A key moral to the immigrants especially was hop. Because they had a hard life, hope was the only thing that they all could have. "in my darkest moments of despair, hope clamored loudest." Many immigrants also only had one way to achieve their goals, become successful and to fulfill their dreams they had, first arriving in America. This was to work their way up the economic and social ladder. "I tried to work myself up."

Overall, the story proves that the morals of hope, friendship and kindness can overcome hardships, and the fact that your success isn't always about wealth, but a sense of belonging and feeling equal to those who are better off.

Right of passage: Dave P. Fisher 

This story is a good example of the hardships that many poor people face. As the working class family (the dad) works hard in order to make a living for the family, so when he gets killed, the children have to take over, rather than getting an education.

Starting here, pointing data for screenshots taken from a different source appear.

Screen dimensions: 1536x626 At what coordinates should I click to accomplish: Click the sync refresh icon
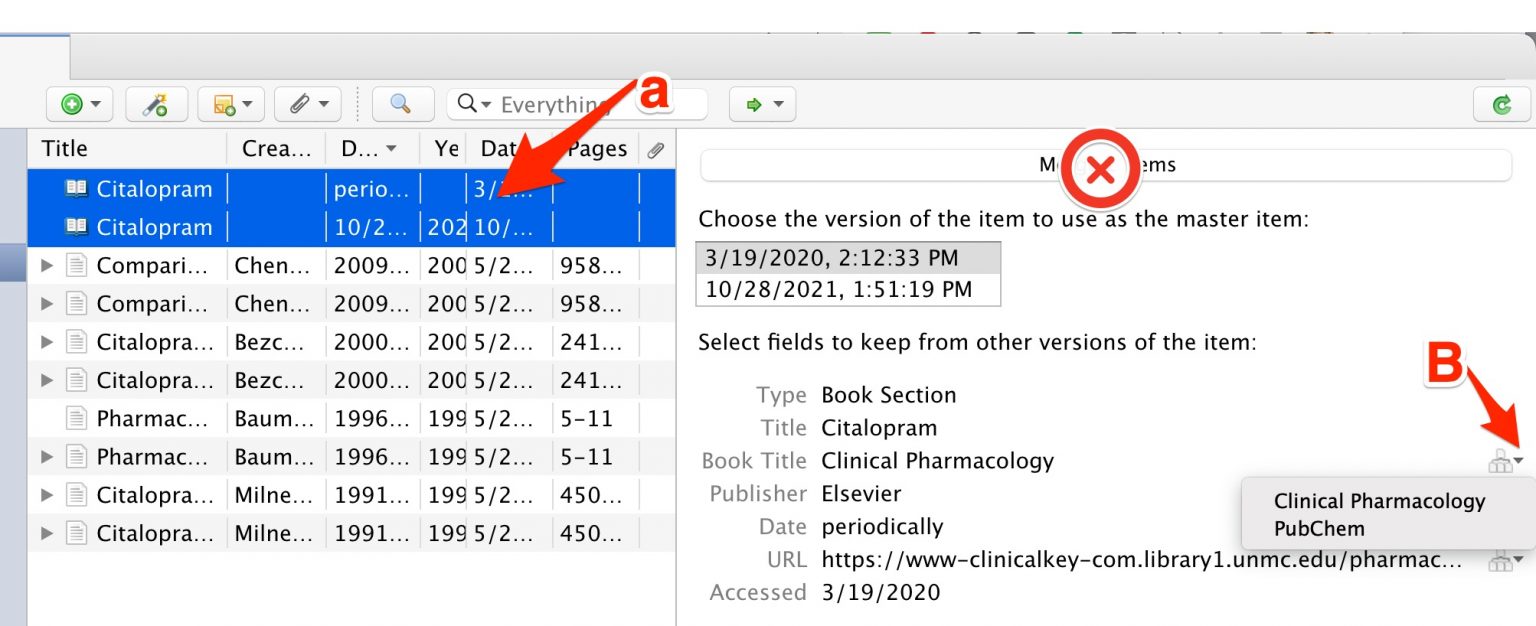tap(1502, 103)

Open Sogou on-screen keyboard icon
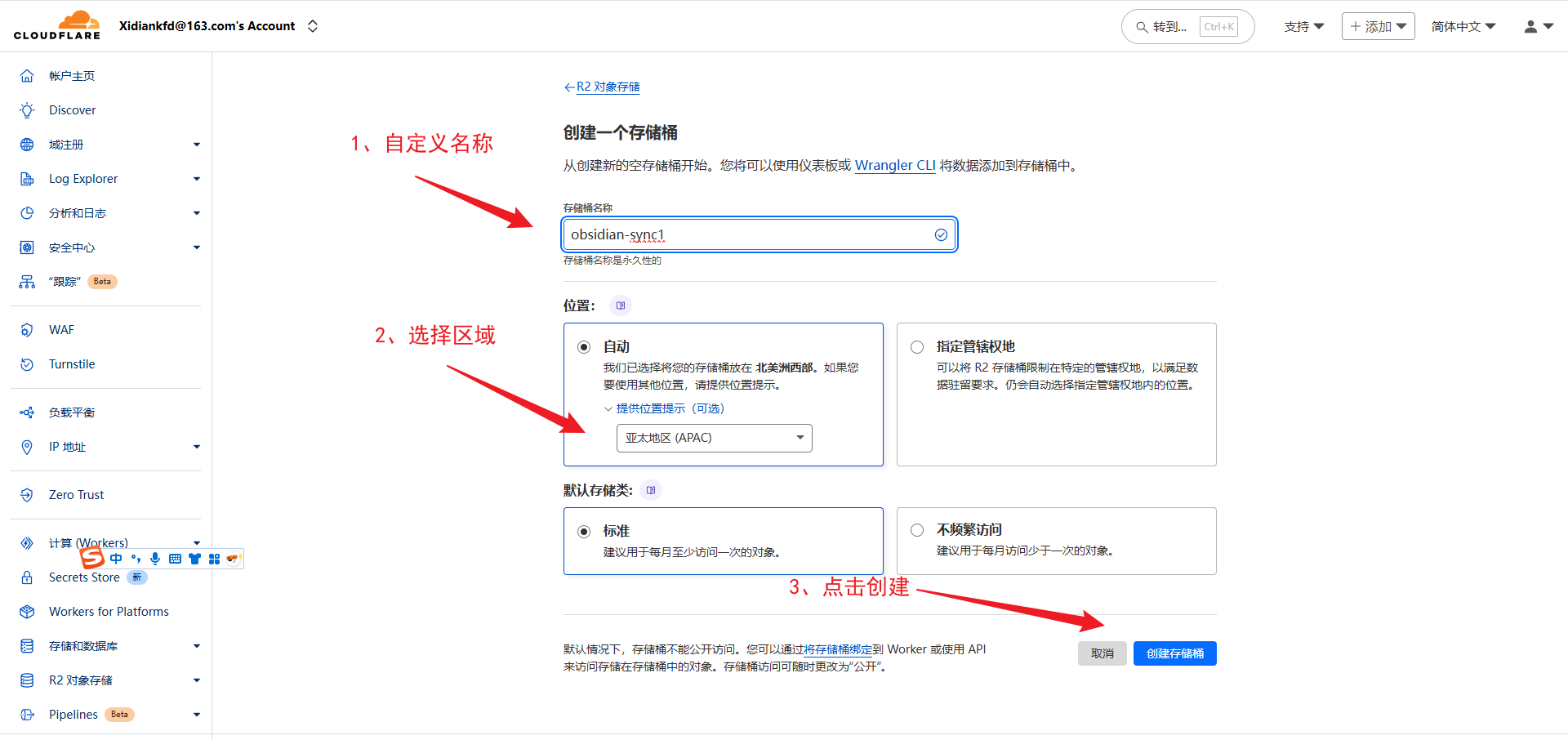[x=175, y=559]
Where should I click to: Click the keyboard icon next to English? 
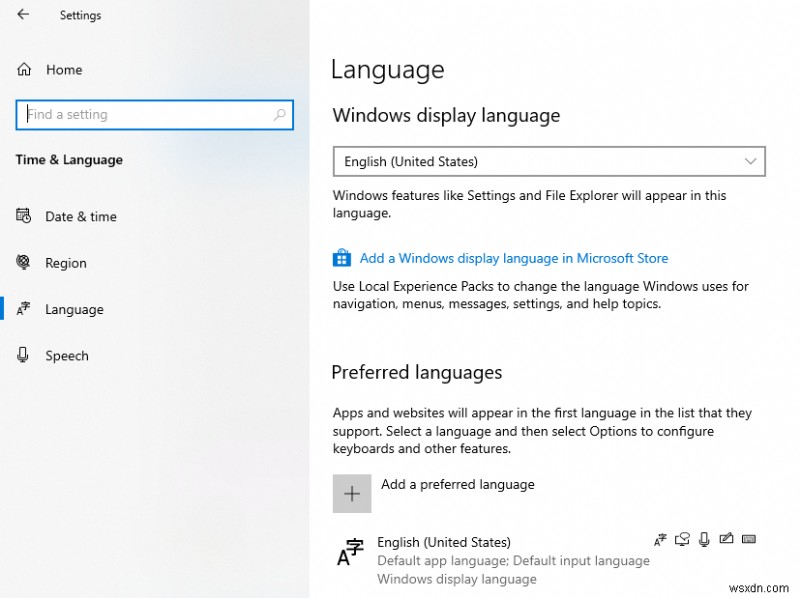point(749,539)
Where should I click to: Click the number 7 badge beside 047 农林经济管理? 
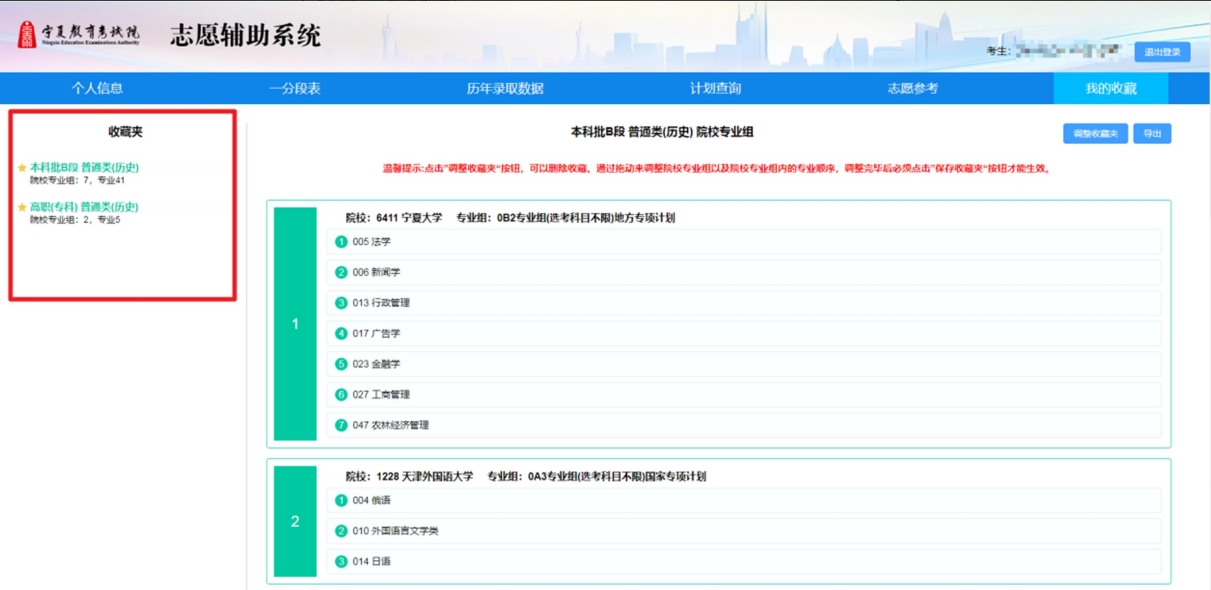(341, 425)
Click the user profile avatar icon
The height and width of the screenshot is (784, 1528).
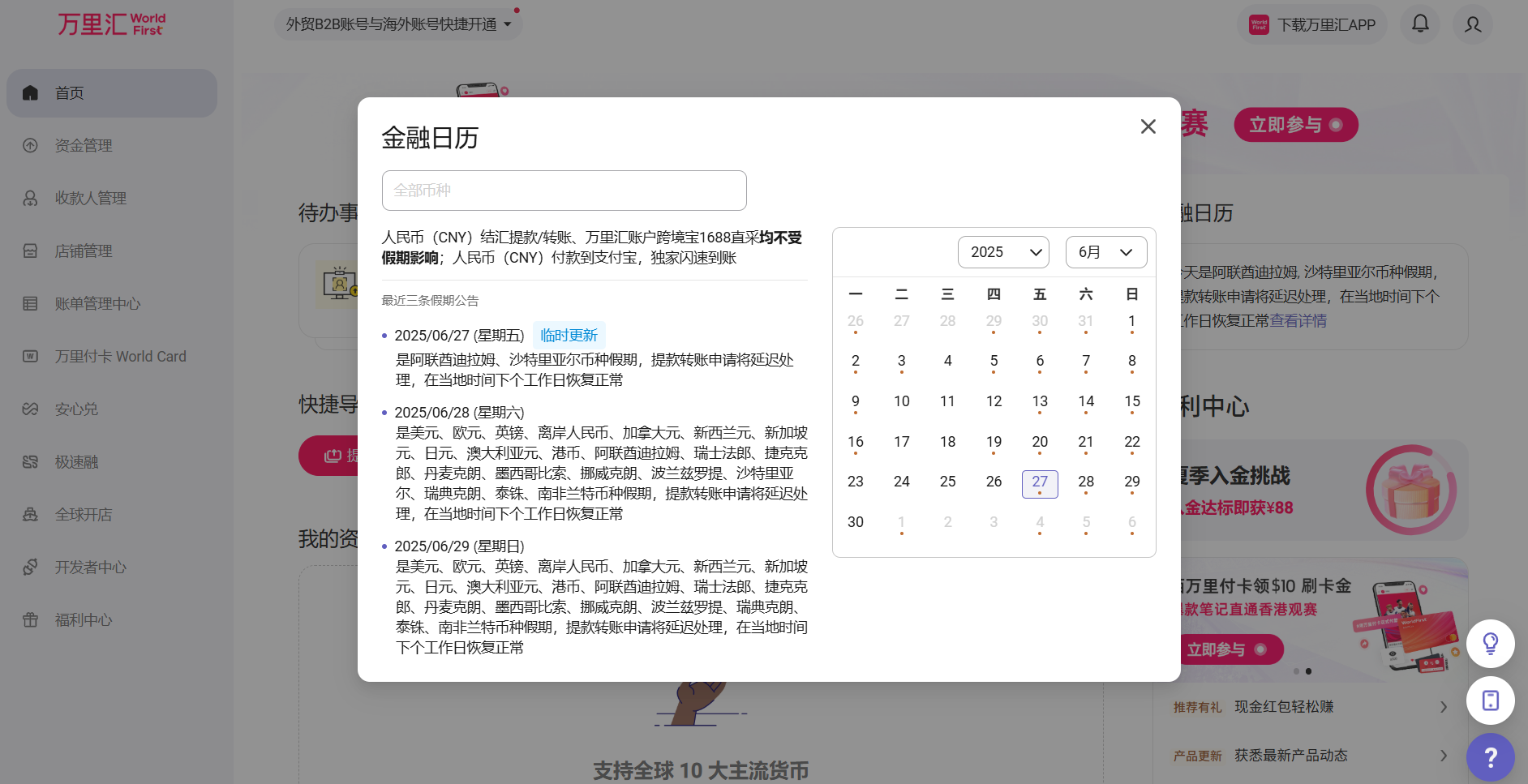point(1473,24)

"He felt for the boy, but he had no place in his outfit for a boy." This has the opposite morals to the two immigrant stories, as he does feel sorry for the boy, and offers him some money. He shows kindness to others in the society.

"I don't want your charity! I ain't a beggar." This shows a moral that many upper-class people do not have; integrity. Despite obviously needing the money, he refuses and want to earn his own money to provide for his mum and family.

The boy is polite despite being rejected a job. This demonstrates his character and morals are much more important than anything else. The "Right Of Passage"is an example of this, where a boy earns to become a man, the Irish boy did this in a fight.

"When a boy becomes a man he sheds them short pants and puts on long pants and boots." This however is a problem for the boy as "I don't have long pants, or money to buy any with." This also proves the viscous cycle of poverty, as he cannot afford the appearance that the society creates, in order for him to get a job.

The fact that the employer ends up hiring the boy who is now considered a man, shows that the morals of the employer is good. Because he rejected the boy before, not because of his wealth status, but because of him not being a man. This is the opposite of the two immigrant stories, despite the boy being Irish.